Cass. sez. 3 del 8 maggio 2023 n. 12128, rel. Rossi Raff., ai fini della legittimazione ad impugnare:
<<2.2. Muovendo all’esame nel merito del motivo, dirimente valenza assume, al riguardo, il dettato dell’art. 2504 c.c., comma 2, (“L’atto di fusione deve essere depositato per l’iscrizione, a cura del notaio o dei soggetti cui compete l’amministrazione della società risultante dalla fusione o di quella incorporante, entro trenta giorni, nell’ufficio del registro delle imprese dei luoghi ove è posta la sede delle società partecipanti alla fusione, di quella che ne risulta o della società incorporante”) e dell’art. 2504-bis c.c., comma 2, (“La fusione ha effetto quando è stata eseguita l’ultima delle iscrizioni prescritte dall’art. 2504”).
Sulla corretta lettura ermeneutica di tali norme e sull’efficacia della vicenda societaria, si è espressa, di recente, questa Corte, nella sua composizione tipica di organo della nomofilachia, chiarendo che gli effetti giuridici della fusione tra società “si producono dal momento dell’adempimento delle formalità pubblicitarie, concernenti il deposito per l’iscrizione del registro delle imprese dell’atto di fusione previsto dalla norma, avente efficacia costitutiva, con la precisazione che, a mente dell’art. 2504 c.c., comma 3, il deposito relativo alla società risultante dalla fusione o di quella incorporante non può precedere quelli relativi alle altre società partecipanti alla fusione” (Cass., Sez. U, 30/07/2021, n. 21970).
Sulla scorta dell’enunciato principio di diritto – al quale si intende dare convinta continuità – errato si appalesa l’apprezzamento del giudice territoriale, estrinsecato in parte motiva nella (invero alquanto anapodittica) affermazione per cui la banca appellante “che aveva in origine prodotto solo l’atto pubblico ha correttamente, in risposta, documentato l’espletamento delle successive attività necessarie affinché la fusione fosse pienamente efficace erga omnes” (così la sentenza impugnata, alla pag. 12, punto 21).
Ed invero, dall’esame dei documenti versati dall’appellante nel fascicolo del giudizio di secondo grado e specificamente richiamati dall’odierno ricorrente (atti alla cui lettura questa Corte è abilitata, poiché sollecitata allo scrutinio di un error in procedendo), risulta, con inequivoca chiarezza, l’omessa asseverazione della cancellazione della società incorporata, Banco Popolare, dal Registro delle Imprese di Verona (luogo di allocazione della sede legale di detta società), alcun riscontro attestante detto adempimento essendo stato prodotto.
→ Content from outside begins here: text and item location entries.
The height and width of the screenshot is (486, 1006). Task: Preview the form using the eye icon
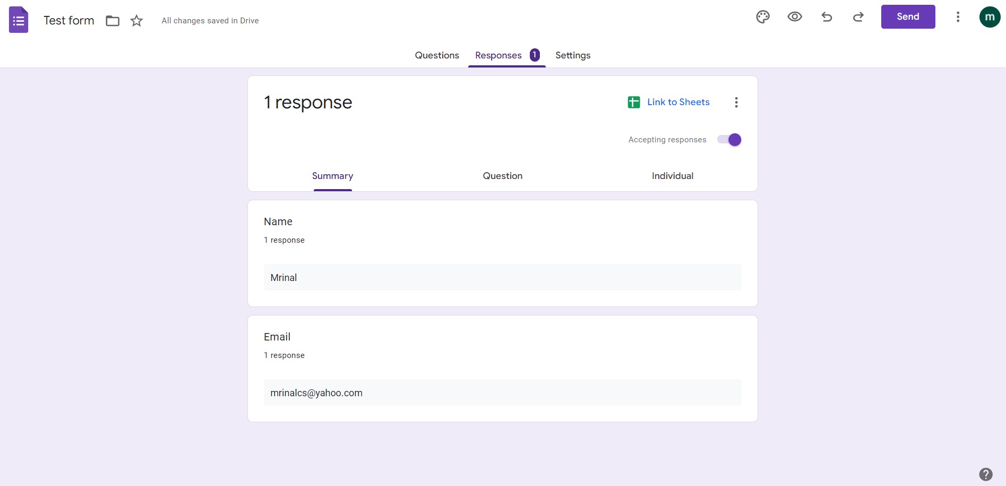tap(794, 16)
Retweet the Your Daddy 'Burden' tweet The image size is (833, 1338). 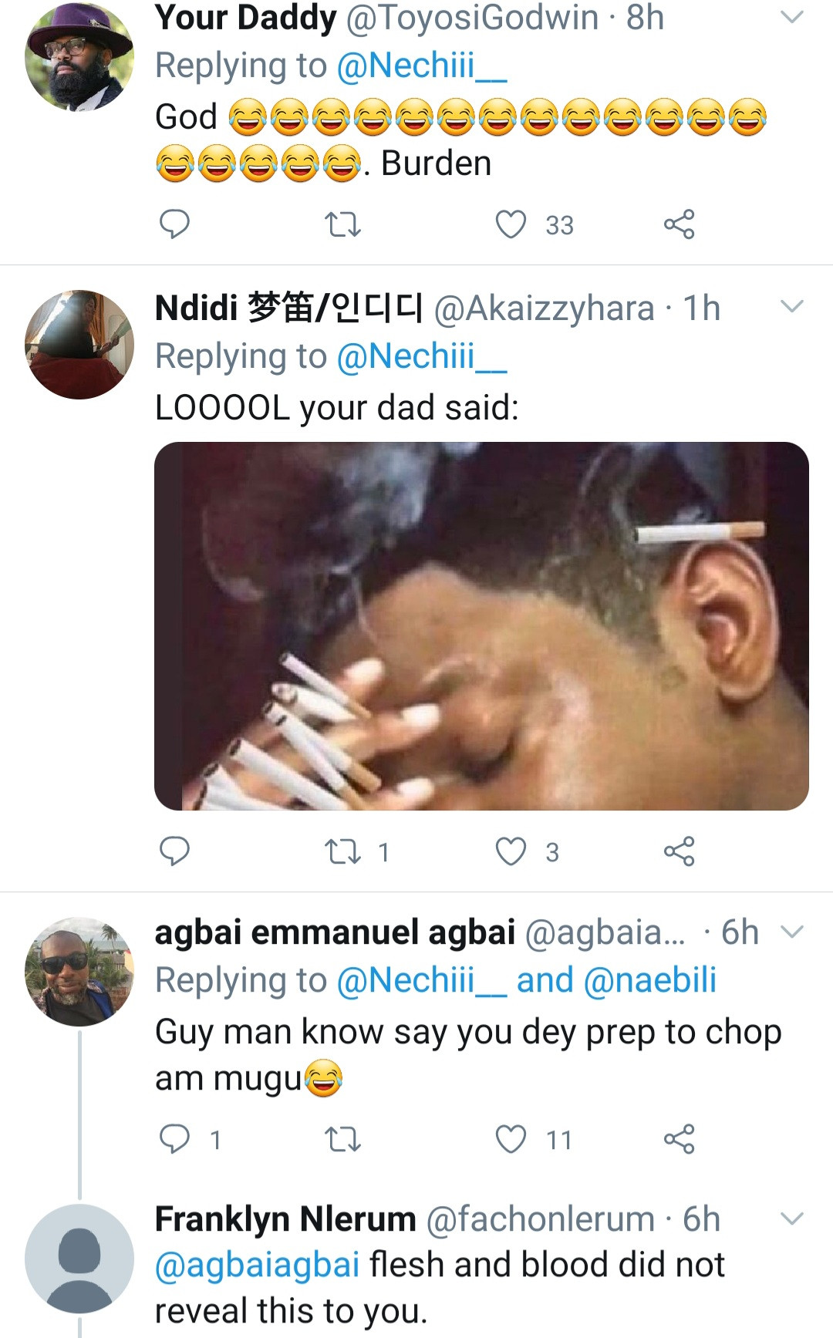[342, 224]
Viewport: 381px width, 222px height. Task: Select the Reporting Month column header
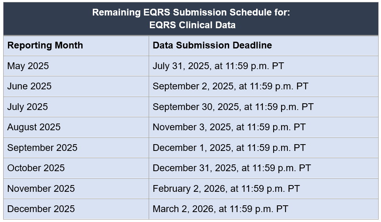pyautogui.click(x=76, y=46)
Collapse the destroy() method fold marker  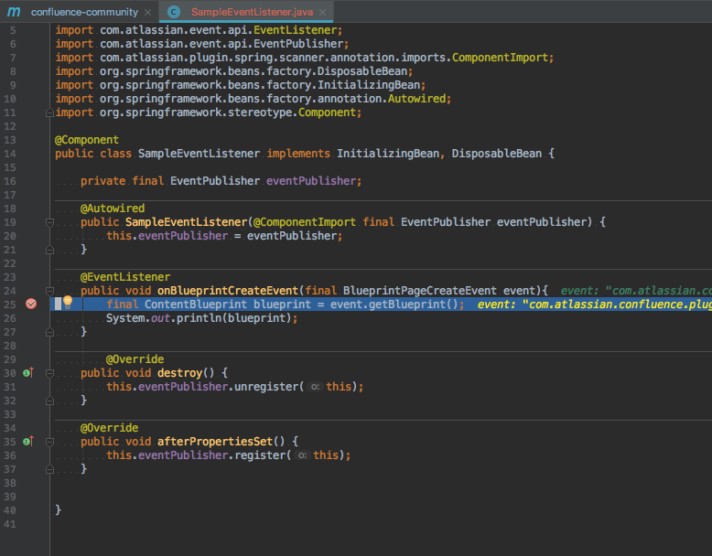click(x=49, y=373)
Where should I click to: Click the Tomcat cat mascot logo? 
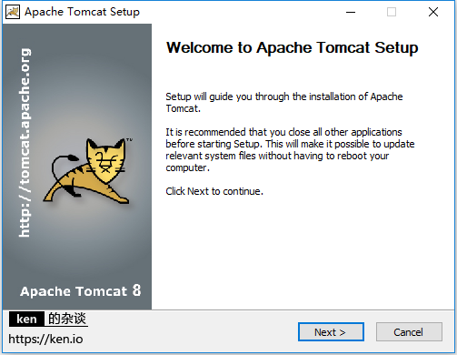click(88, 171)
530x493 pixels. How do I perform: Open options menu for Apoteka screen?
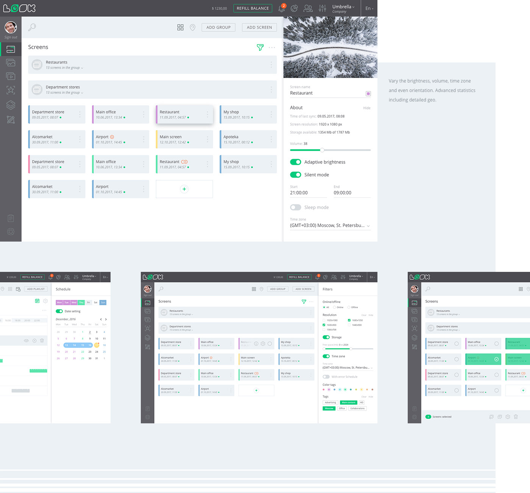[271, 139]
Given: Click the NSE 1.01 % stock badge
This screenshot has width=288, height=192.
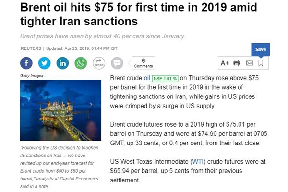Looking at the screenshot, I should point(165,79).
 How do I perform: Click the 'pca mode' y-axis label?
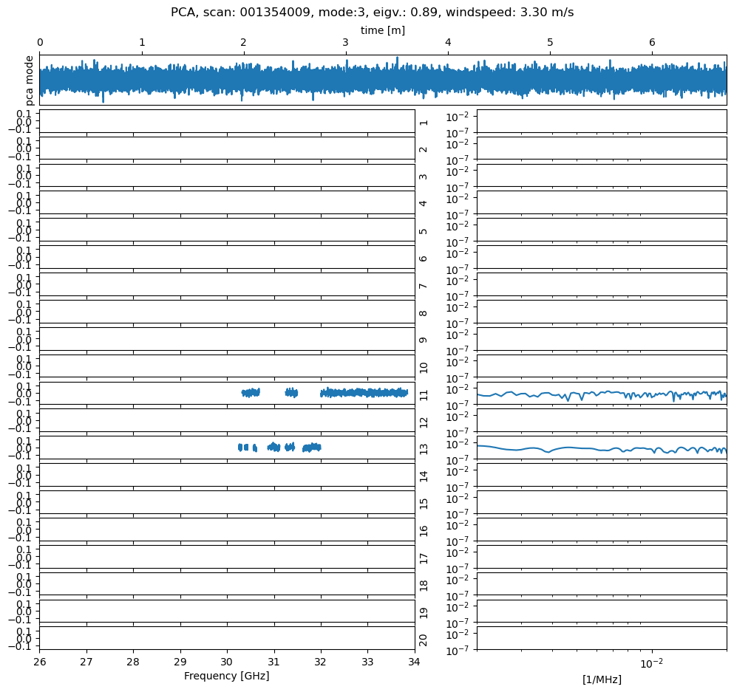coord(30,79)
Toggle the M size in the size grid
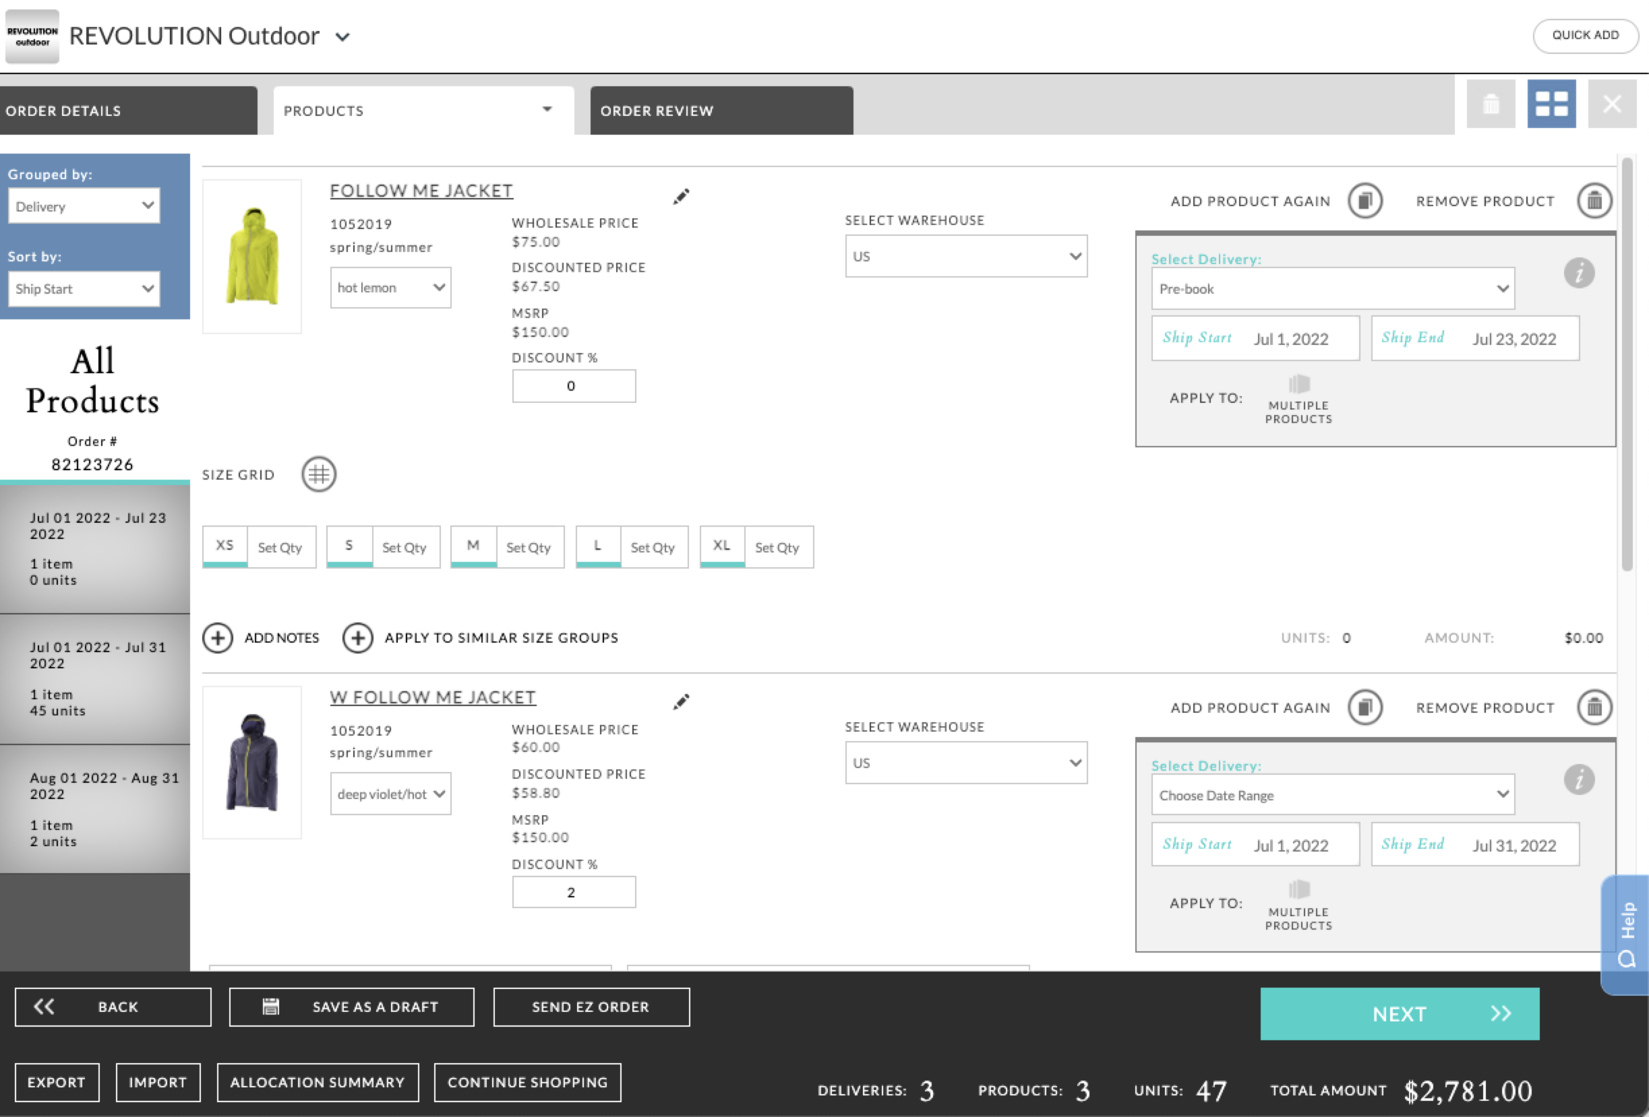The image size is (1649, 1117). click(472, 546)
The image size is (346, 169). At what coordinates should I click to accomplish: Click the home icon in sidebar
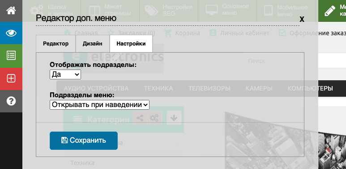tap(11, 11)
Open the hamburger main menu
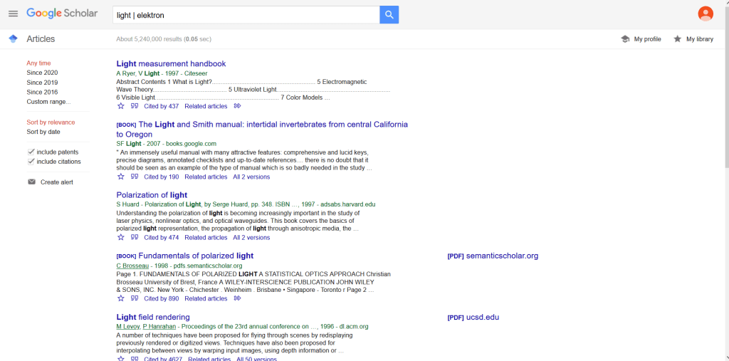This screenshot has width=729, height=361. pos(13,14)
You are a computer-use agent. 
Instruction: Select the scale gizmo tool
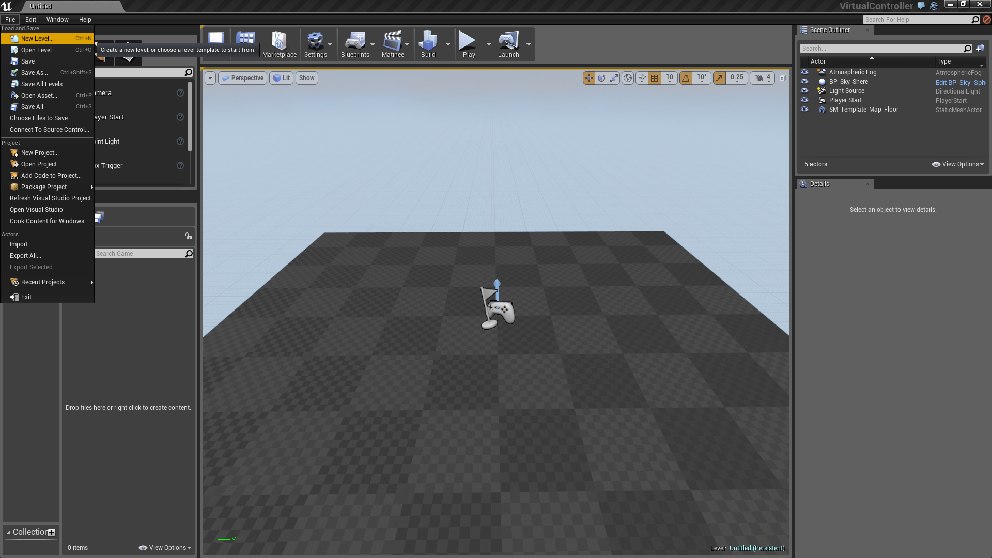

Mancando, per l’effetto, la possibilità di verificare la completezza delle formalità pubblicitarie afferenti la fusione societaria e la regolarità della sequenza cronologica delle stesse, non poteva considerarsi fornita la prova, ad opera della società appellante (Banco BPM S.p.A.), della asserita qualità di successore della parte soccombente in prime cure (Banco Popolare società cooperativa) e, quindi, della legittimazione ad impugnare la pronuncia resa dal Tribunale di Avezzano>>.
Curiosa è la precisazione per cui serve anche la prova di avvenuta cancellazione della incorporata. Infatti la legge non ne parla: le iscrizioni dell’art. 2504 cc, cui rinvia l’art. 2504 bis c.2, non concernono tale cancellazione ma solo l’atto di fusione.
Conseguenza pesante (anche per i difensori …), dato che così è passata in giudicato la sentenza di primo grado : la quale , pur accogliendo in misura ridotta la domanda, pur sempre aveva condannato la banca ad un milione e mezzo di euro di danni.